Tuesday, September 28, 2010

COUP COUNTS IN ROCK ART:

James Keyser has convincingly written about similarities between much proto-Historic and Historic Plains Indian rock art and the imagery drawn and painted in ledger books, on war shirts, and buffalo robes by the same Plains Indian warriors. Indeed he has called the pictures in ledger books, and on war shirts and buffalo robes a “lexicon of symbols” that can be applied to the interpretation of much rock art of the northern Great Plains.
Line of red rifles, coup count from Pictograph Cave,
southeast of Billings, MT. Photo: Peter Faris, 2009.

A group of rifles in a line painted in red can be seen at Pictograph Cave southeast of Billings, Montana. A grouping such as this is generally interpreted as coups based upon comparisons with paintings of war shirts, buffalo robes, and ledger books painted by warriors of Plains Indian tribes to advertise their exploits in combat. The assumption is that these represent weapons that were captured in battle. Another such grouping drawn in black can be seen at Farrington Springs in southeastern Colorado.
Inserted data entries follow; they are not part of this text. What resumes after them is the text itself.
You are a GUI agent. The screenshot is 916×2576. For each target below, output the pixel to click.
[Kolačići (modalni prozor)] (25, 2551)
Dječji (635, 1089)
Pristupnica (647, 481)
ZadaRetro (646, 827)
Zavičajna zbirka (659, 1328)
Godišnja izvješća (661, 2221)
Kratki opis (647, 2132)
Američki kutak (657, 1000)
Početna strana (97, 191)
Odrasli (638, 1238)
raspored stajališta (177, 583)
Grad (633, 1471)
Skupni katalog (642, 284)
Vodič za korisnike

Line of black rifles, coup count, Farrington Springs,
Colorado. Photo: Peter Faris, 2002.

In other instances and locations examples of rows of bows or tomahawks lined up in the same way can be seen which are also assumed to represent coup counts. If this is the case we can also assume that this represents an older example, predating the acquisition of enough firearms to picture in such groupings. The rifle groupings also provide hints to dating in that many of the known groupings portray flintlock rifles as seen in the examples from Montana and southeastern Colorado.

39FA79, from p.111, Linea Sundstrom, Storied Stone,
Indian Rock Art of the Black Hills Country, 2004.

In the Black Hills, Linea Sundstrom has recorded what is, if she is correct, the largest known panel representing counted coups. Containing almost 30 rifles, and 119 schematized human figures lined up in similar rows (in the same format as the coup counts) the top portion of panel 39FA79 also shows scenes of combat supposedly recording some of the brave deeds performed by the warrior who created the petroglyph panel. The figures supposedly represent the bodies of enemies killed in combat, and because of the large number of them in this example Sundstrom suggests that this panel might represent the members of the 7th Cavalry killed at the Battle of the Little Big Horn by members of the Cheyenne and Lakota tribes.

Many other examples of this theme exist in North American rock art. Indeed other symbols can sometimes be postulated as coup counts as well. More on this later.